Доступ туда был лишь у Герберта, Эдиан и избранных магистров. И там хватало материалов о древней сути магии, о магических жилах и заключенной в них энергии. И Эдиан нашла ответ. Не знала, действительно ли Герберт не смог докопаться до истины или просто не хотел использовать другой шанс… Он так ей и не признался.
И мысль об этом была одним из тех червячков, что ползали у нее на уровне солнечного сплетения и подтачивали их отношения.
— То, что твоя мама не хочет стать человеком, ничего не меняет, — сказал Герберт. — Повторяю тебе это. Сила шара нужна всем. И… ты подумала о моей сестре? Я думал о твоей матери все это время, ты знаешь. А ты?
Эдиан остановилась и задохнулась от смеси возмущения со странной внутренней болью.
— Ты знаешь, что, если поступить по-моему, ты наверняка сможешь помочь сестре! Поэтому я так говорю.
— Нет полной гарантии, — бросил Герберт и, не желая продолжать разговор, уставился взглядом в одну из бумаг. Словно давал понять ребенку, что взрослый слишком занят и больше не может отвлекаться!
— Нет, ты поговоришь со мной! — вспылила Эдиан. Махнула рукой, и бумага, лежавшая перед ним, стремительно взлетела в воздух, скрутилась трубочкой и, как ястреб, спикировала под диван.
Герберт поднял на нее взгляд и сдержано похлопал в ладоши, аплодируя.
— Браво. Я не успел остановить тебя. Весьма похвальные успехи.
— Ты поговоришь со мной! — повторила Эдиан, остановившись от него на некотором расстоянии — в противном случае был риск, что он схватит ее, усадит на колени и превратит все в поцелуи.

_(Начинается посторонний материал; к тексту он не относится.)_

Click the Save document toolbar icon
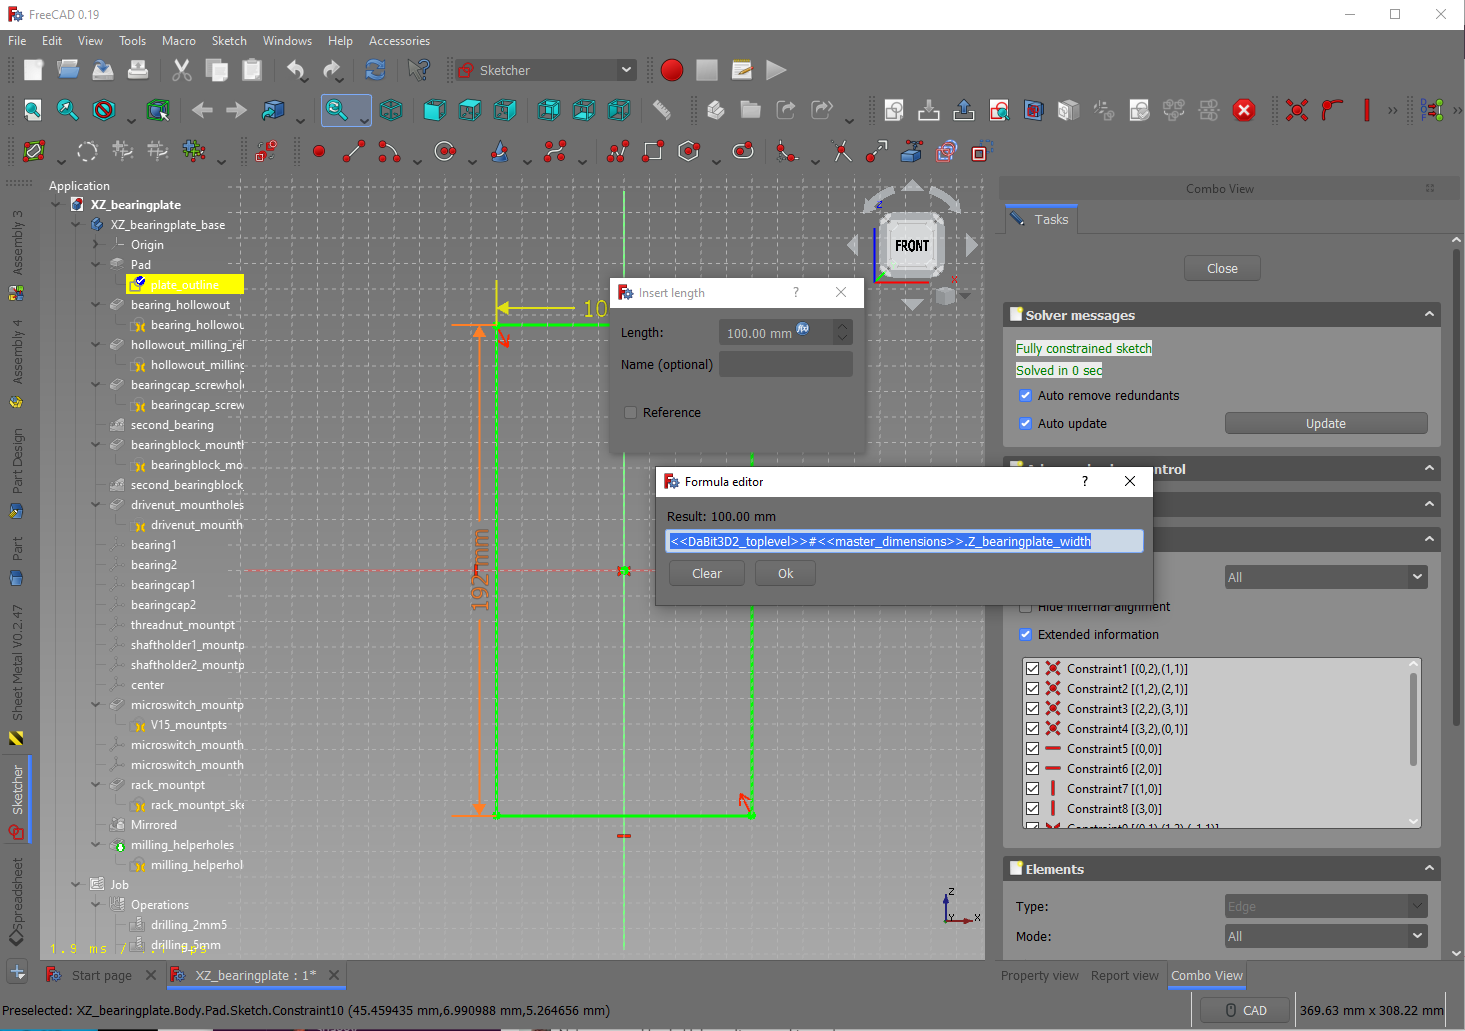This screenshot has height=1031, width=1465. pyautogui.click(x=103, y=70)
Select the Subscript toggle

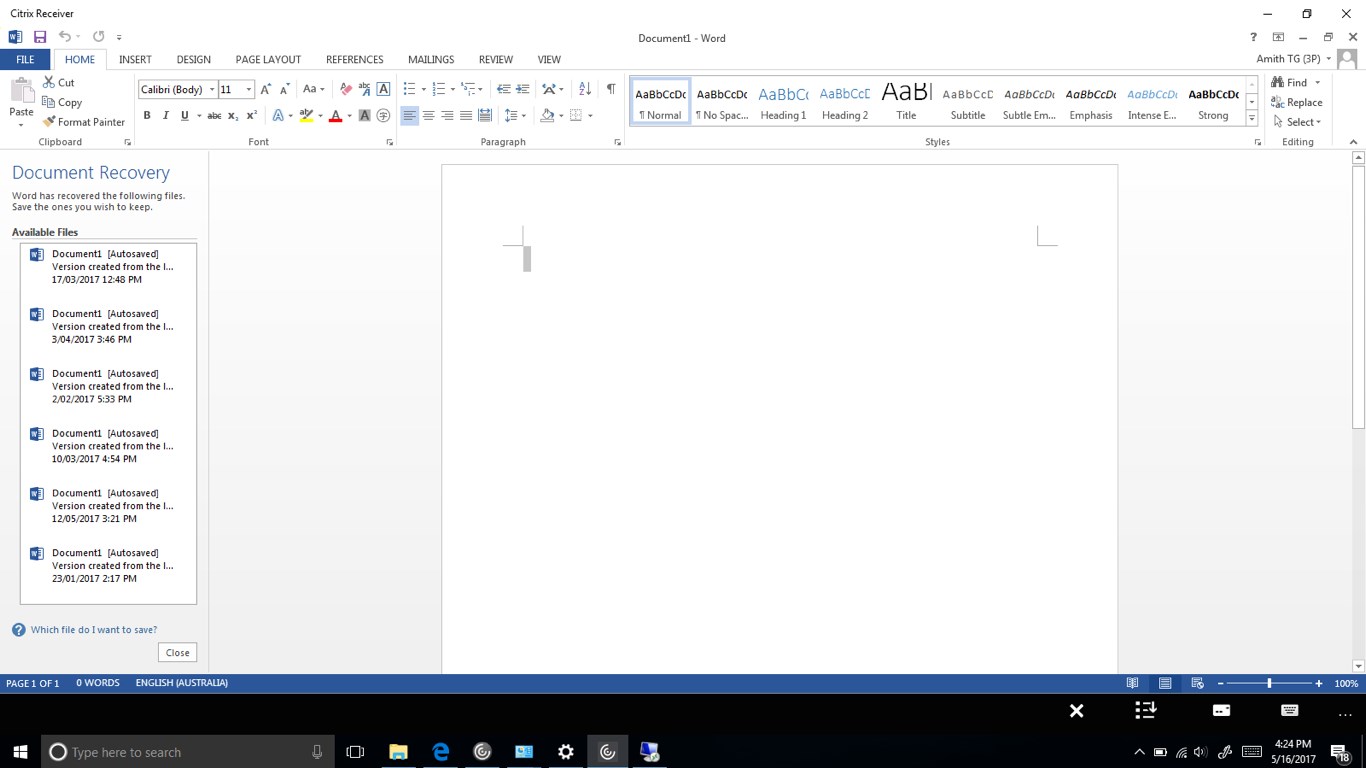click(231, 115)
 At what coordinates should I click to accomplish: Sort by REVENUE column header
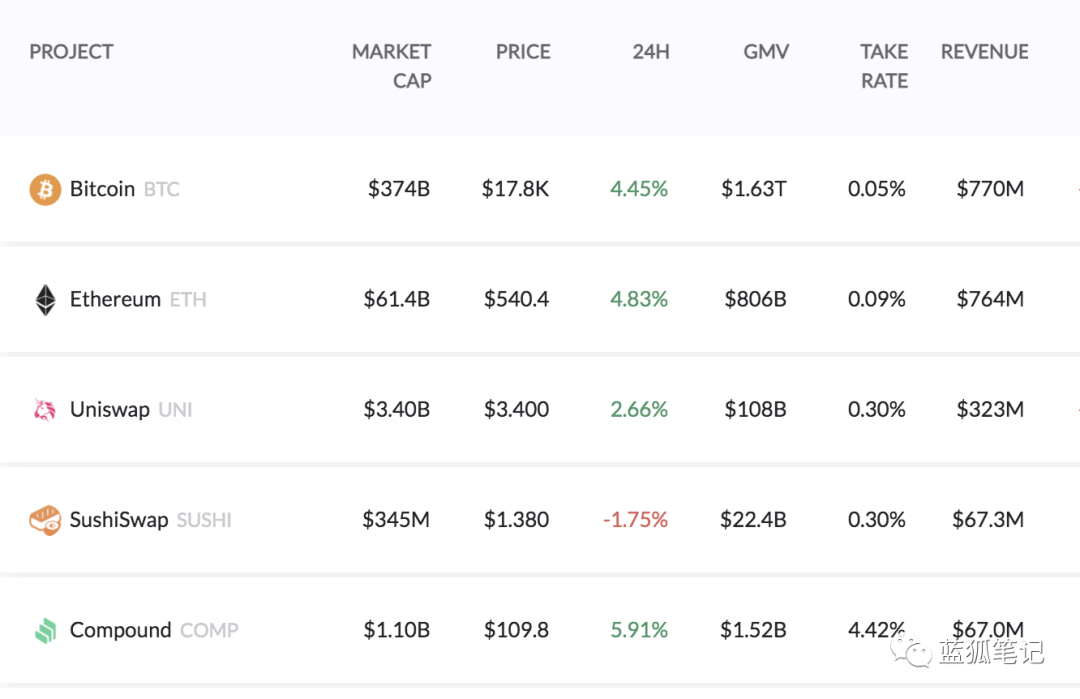984,52
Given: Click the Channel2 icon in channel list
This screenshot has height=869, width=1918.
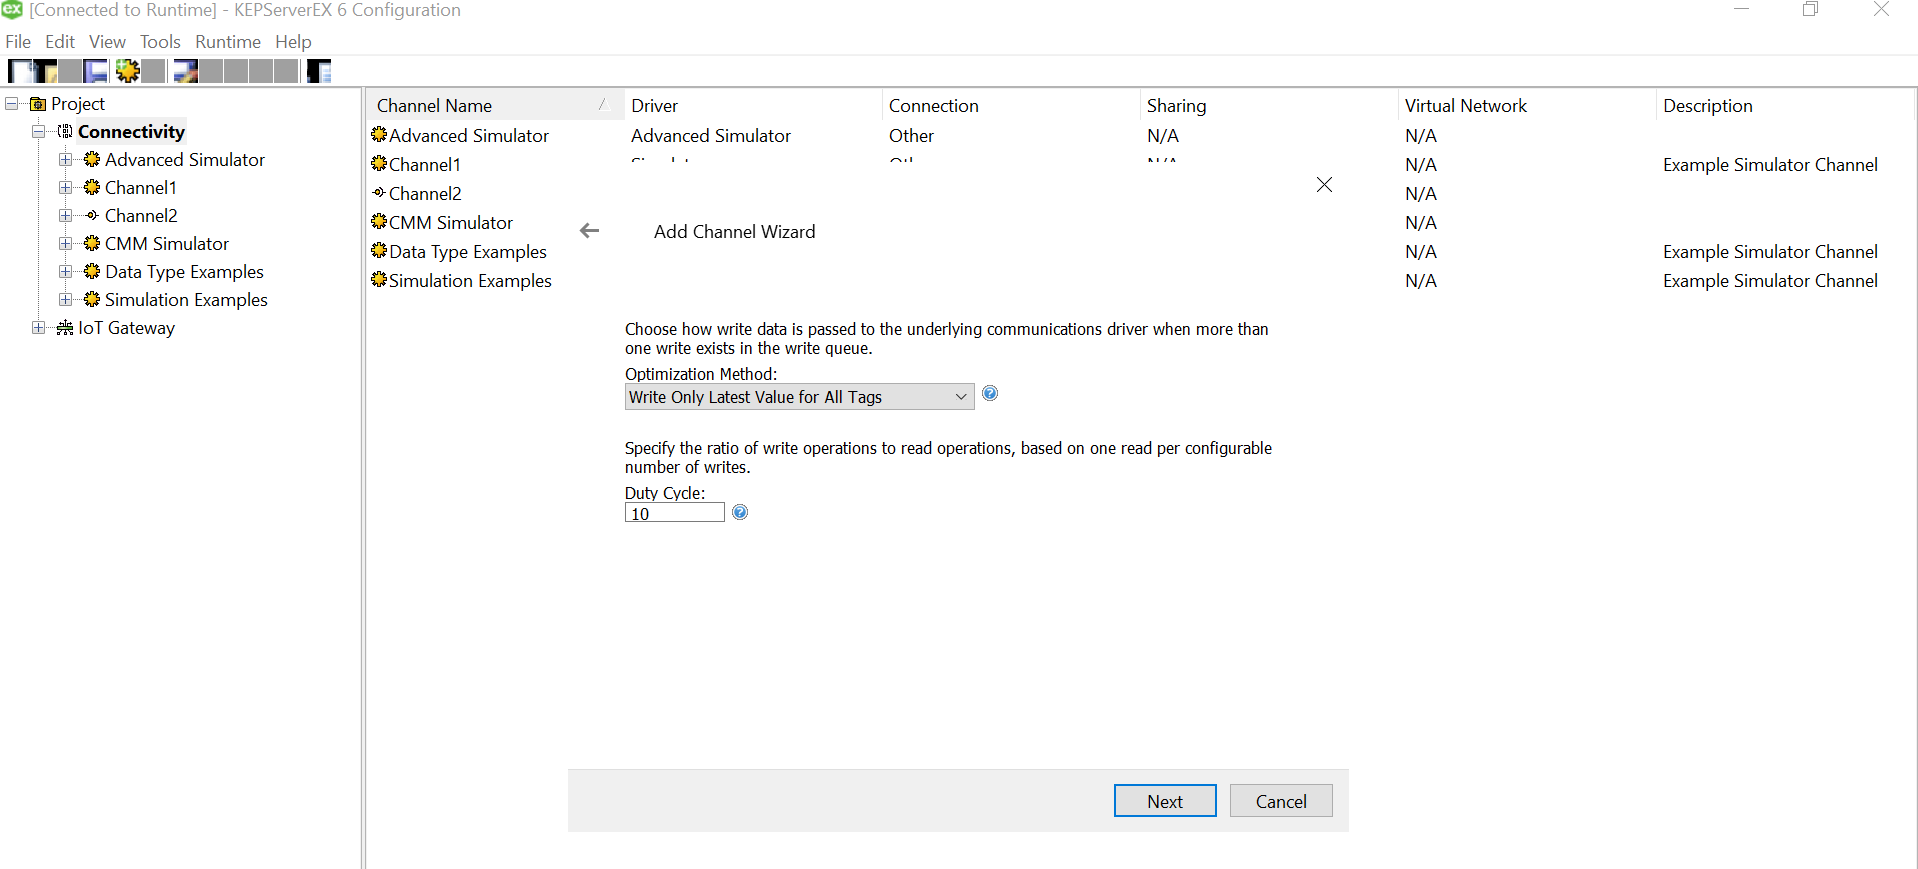Looking at the screenshot, I should click(x=379, y=193).
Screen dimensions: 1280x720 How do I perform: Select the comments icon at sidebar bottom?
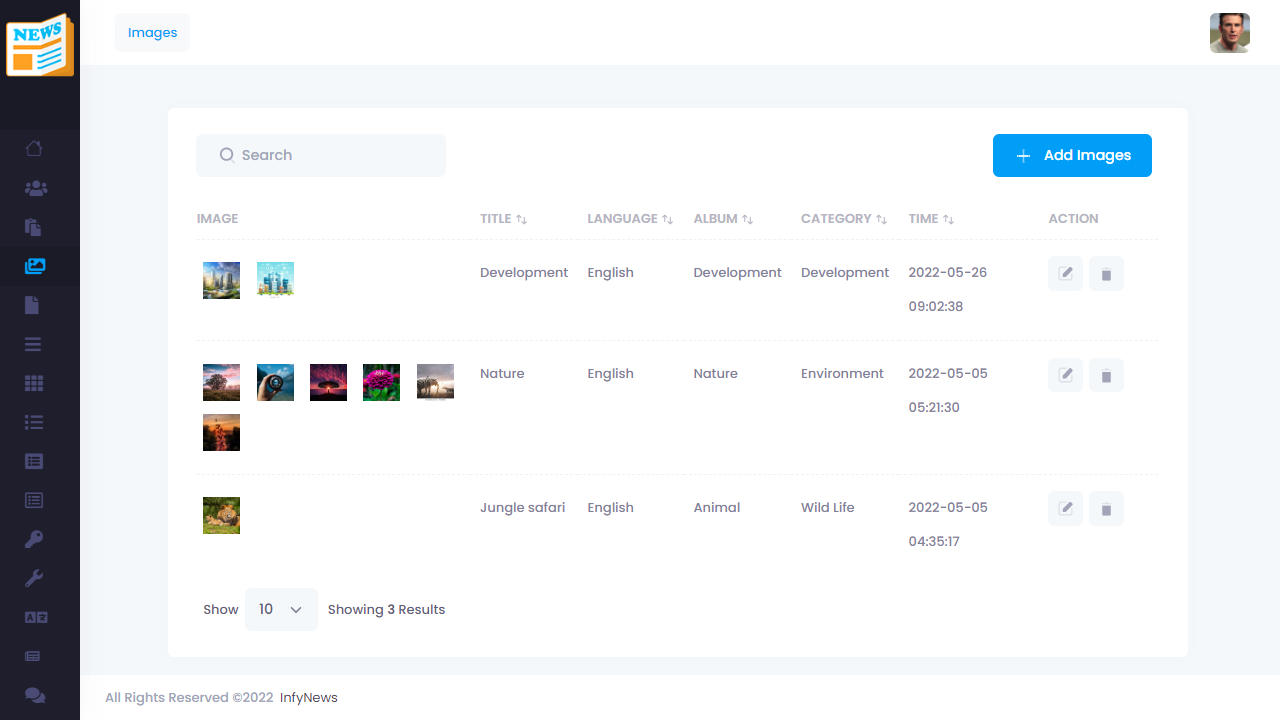[33, 695]
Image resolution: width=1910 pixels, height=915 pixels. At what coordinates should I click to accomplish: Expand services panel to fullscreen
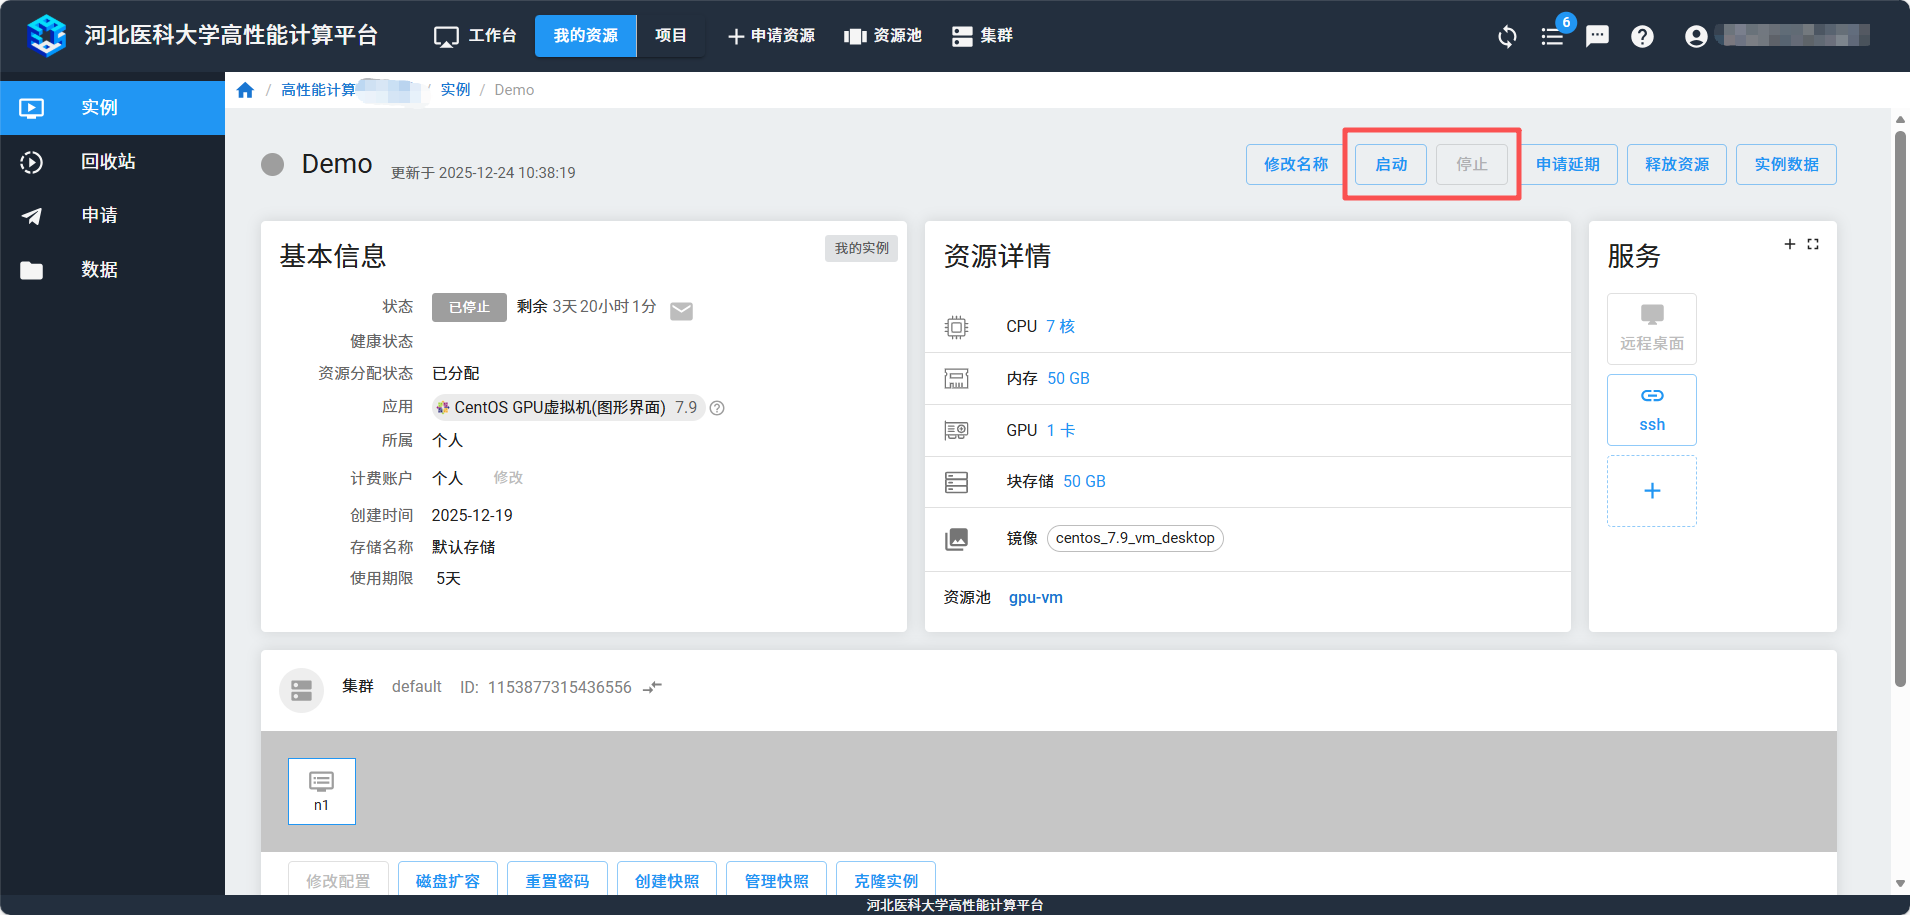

Выдохнула. Все же с Гербертом нельзя слишком бушевать, это не действует. Его можно либо убеждать, либо договариваться.
— Послушай, я понимаю, что «мой способ» может не помочь твоей сестре. Мне очень жаль. Но ты сам говорил, что хочешь помочь всем людям. И… мне всегда казалось, что ты сможешь пожертвовать… К тому же, Герберт! Ну пойми ты! Ты сам это знаешь! Твоя сестра почти умерла в тот день. Она задержалась на пороге, лишь потому что ты оказался рядом и погрузил ее в стазис. А может быть, Божья воля была на то, чтобы она умерла тогда?! А ты все еще пытаешься идти против нее!
Глаза Герберт гневно сверкнули. Он встал и посмотрел на нее сверху вниз.
— Ты опять будешь говорить мне про Божью волю?! — почти рявкнул он. — Кажется, мы обсудили это уже давно. К тому же, — все же он на редкость быстро и хорошо брал себя в руки, поэтому продолжил спокойнее, — может быть, так называемая тобой «Божья воля» была на то, чтобы я нашел умирающую сестру и принял решение вернуть в мир эту силу.
— Может быть… — выдохнула Эдиан. Логика. Когда дело касалось логики, ей слишком часть приходилось отступать. — Но спасение одной жизни не стоит риска для всех!
— Риска нет. И ты говорила по-другому, когда хотела вылечить свою мать.
— Мою мать можно было бы вылечить и моим способом! Герберт…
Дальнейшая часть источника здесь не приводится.